Posted by Gideon Kowadlo on

The standard machine learning approach is to learn to accomplish a specific task with an associated dataset. A model is trained using the dataset and is only able to perform that one task. This is in stark contrast to animals which continue to learn throughout life and accumulate and re-purpose knowledge and skills. The limitation has been widely acknowledged and addressed in different ways, and with a variety of terminology, which can be confusing. I wanted to take a brief look at those approaches and to create a precise definition of the Continuous Learning that we want to implement in our pursuit of AGI.

Transfer Learning is a term that has been used a lot recently in the context of Deep Learning. It was actually first discussed in a paper by Pratt in 1993. Transfer Learning techniques use knowledge for related tasks on either the same or similar datasets. A classic example is learning to recognise cars and then applying the model to the task of recognising trucks. Or learning to recognise a different aspect of objects on the same dataset, such as learning how to recognise petals instead of leaves, of a dataset containing many plants.

One type of Transfer Learning is Domain Adaptation. It refers to the idea of learning on one domain, or data distribution, and then applying the model to and optimising it for a related data distribution. Training a model on different data distributions is often referred to as Multi Domain Learning. In some cases the distributions are similar, but other times they are deliberately unrelated.

The term Lifelong Learning pops up about the same time as Transfer Learning, in a paper by Thrun in 1994. He describes it as an approach that “addresses situations in which a learner faces a series of different learning tasks providing the opportunity for synergy among them”. It overlaps with Transfer Learning, but the emphasis is on gathering general purpose knowledge that transfers across multiple consecutive tasks for an ‘entire lifetime’. Thrun demonstrated results with real robotic systems.

Curriculum Learning by Bengio is a special case of Lifelong or Transfer Learning, where the objective is to optimise performance on a specific task, rather than across different tasks. It does this by making an easy version of that one task and making it subsequently harder and harder.

Online Learning algorithms learn iteratively with new data, in contrast to learning from a pass of a whole dataset, as is commonly done in conventional supervised and unsupervised learning, referred to as Batch Learning. Batches can also refer to portions of the dataset.
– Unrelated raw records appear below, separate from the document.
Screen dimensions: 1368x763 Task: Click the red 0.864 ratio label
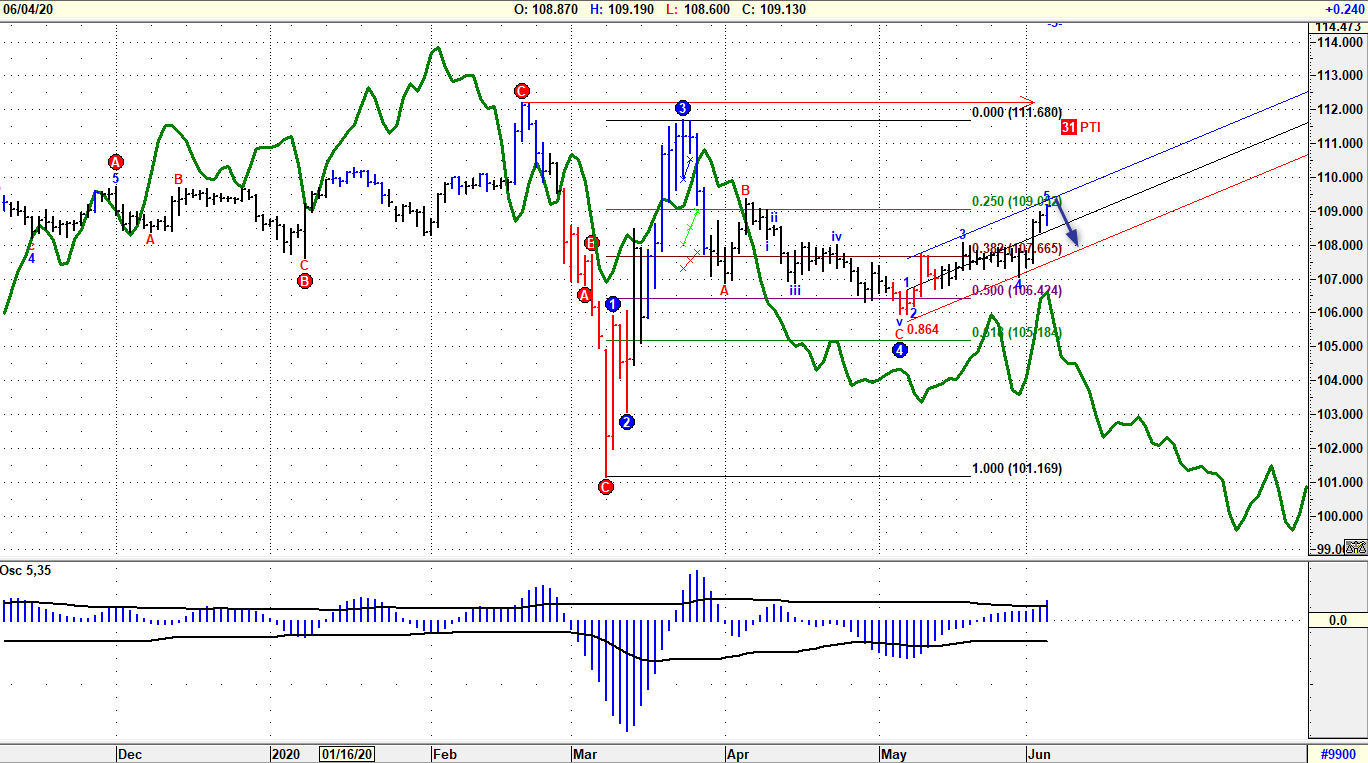(x=922, y=329)
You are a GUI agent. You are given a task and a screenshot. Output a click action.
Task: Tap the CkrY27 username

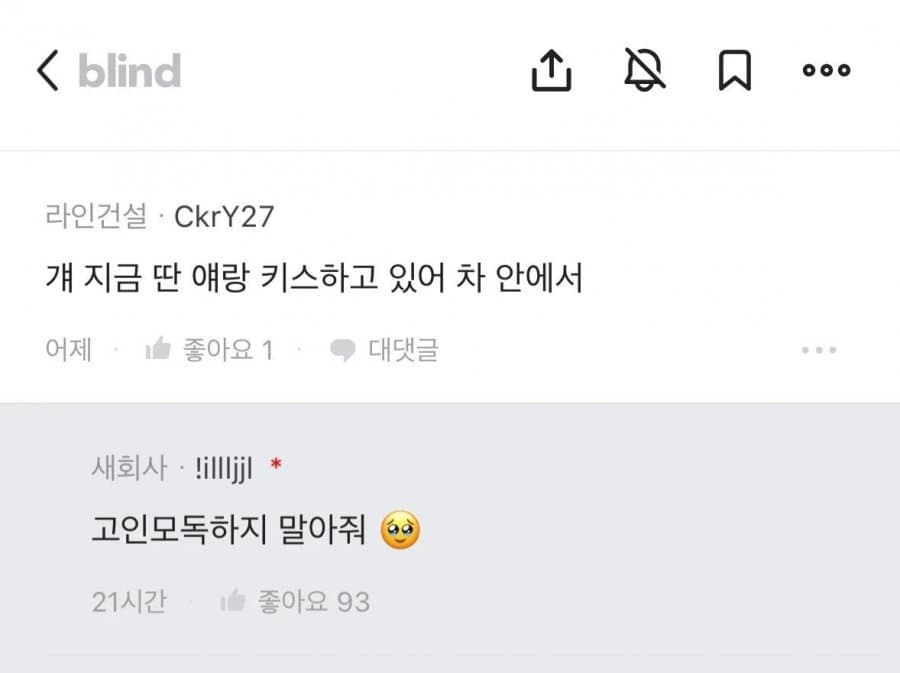(x=223, y=217)
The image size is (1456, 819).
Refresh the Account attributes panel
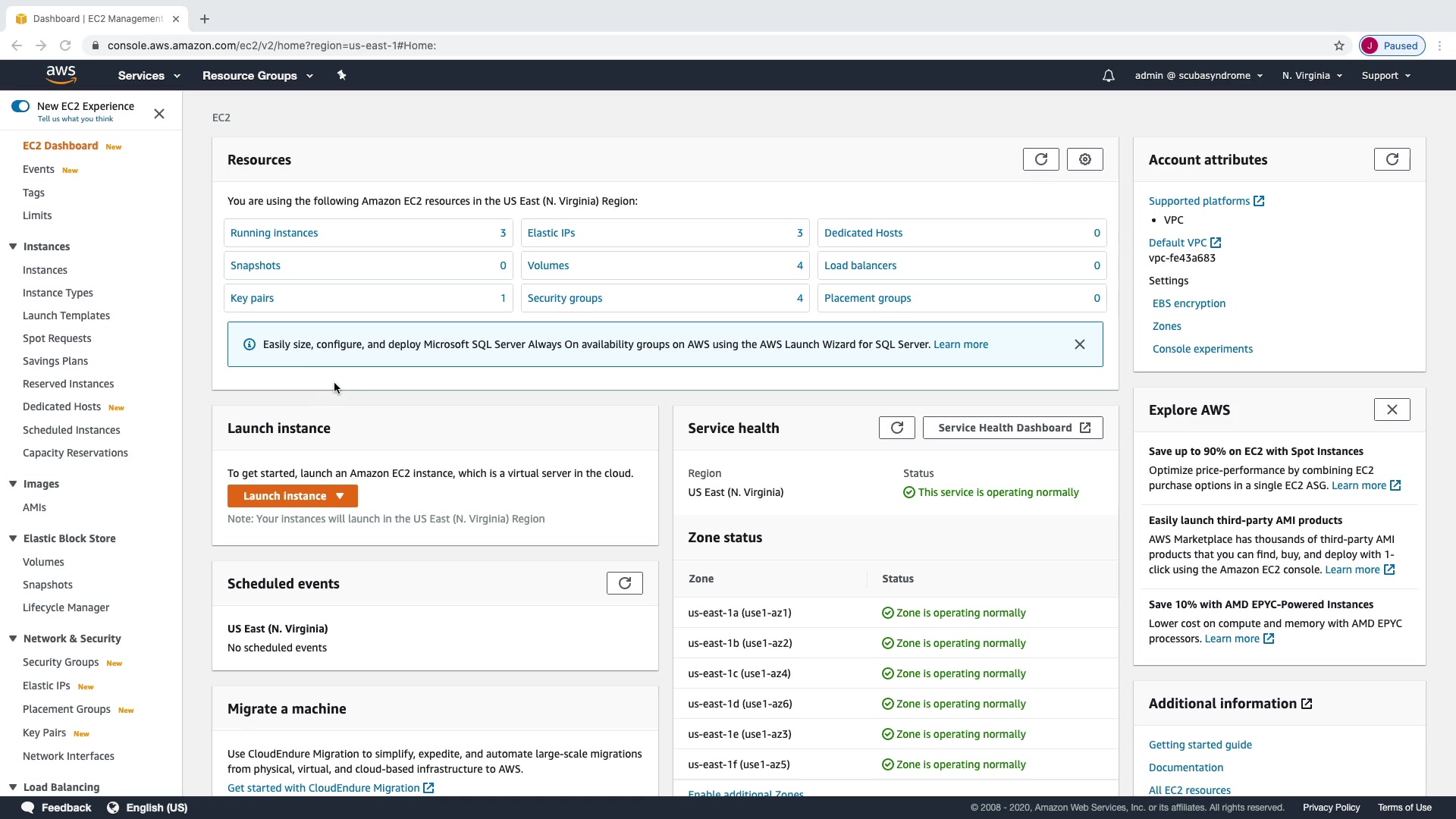[x=1392, y=159]
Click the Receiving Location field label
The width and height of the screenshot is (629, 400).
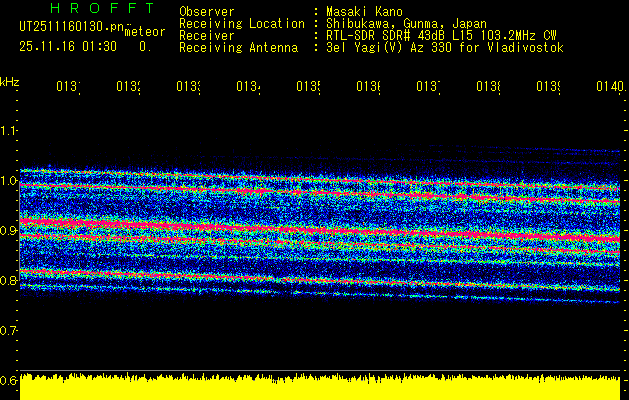pos(241,23)
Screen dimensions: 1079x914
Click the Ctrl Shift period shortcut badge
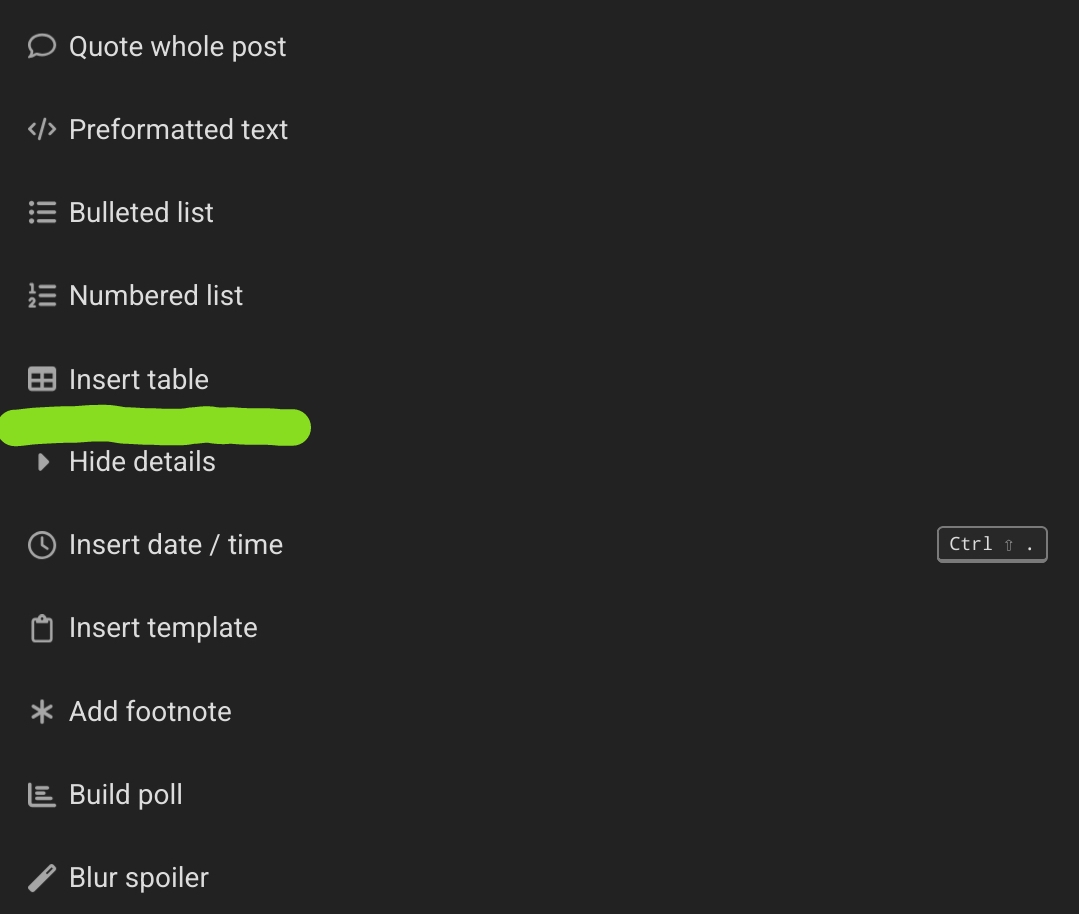(x=991, y=545)
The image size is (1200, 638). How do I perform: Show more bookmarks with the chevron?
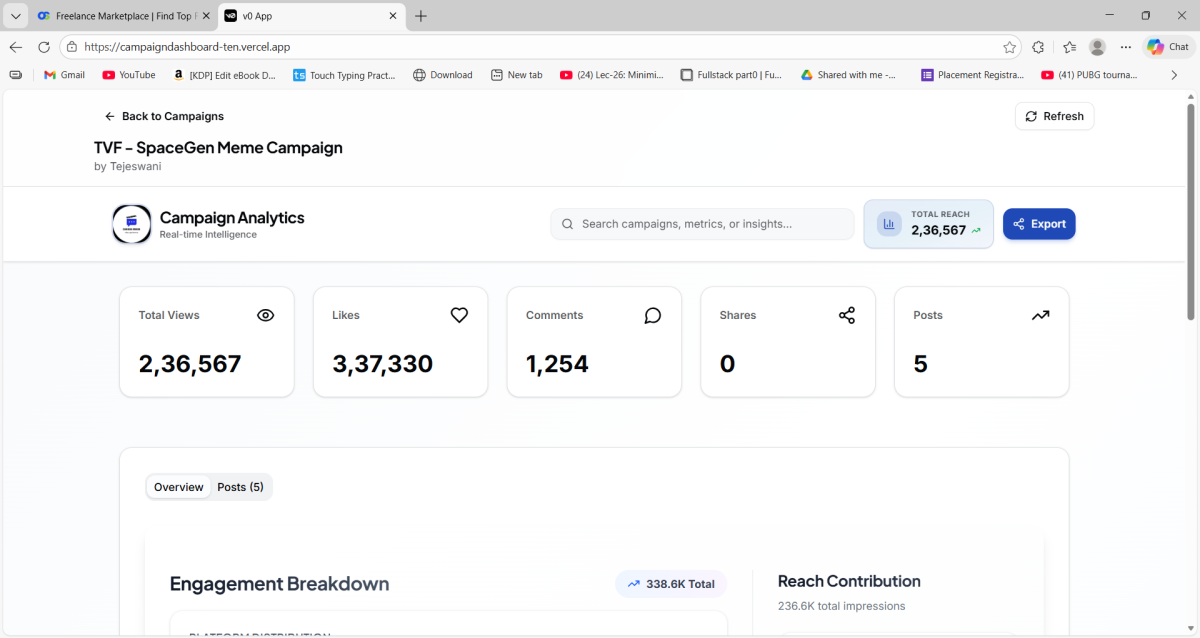point(1174,75)
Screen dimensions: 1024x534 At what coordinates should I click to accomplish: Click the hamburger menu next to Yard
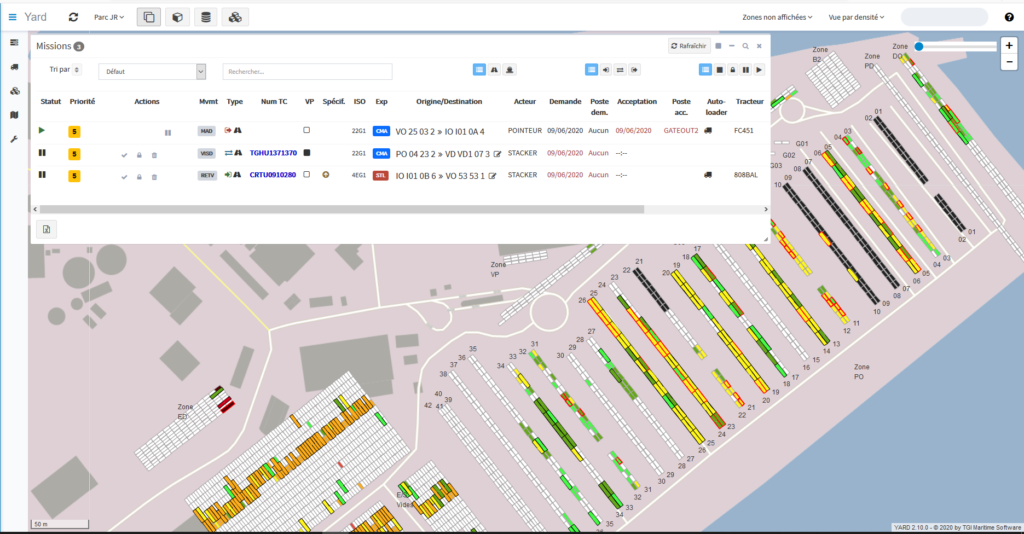point(12,17)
Online Learning is useful when the whole dataset does not fit into memory at once. Or more relevant for AGI, in scenarios where new data is observed over time. For example, with new samples being generated by users of a system, by an agent exploring its environment or for cases where the phenomena being modelled changes. Another way to describe it is that the underlying input data distribution is not static i.e. a non-stationary distribution, hence these are referred to as Non-stationary Problems.

Online learning systems can be susceptible to ‘forgetting’. That is, becoming less effective at modelling older data. The worst case is failing completely and suddenly, known as Catastrophic Forgetting or Catastrophic Interference.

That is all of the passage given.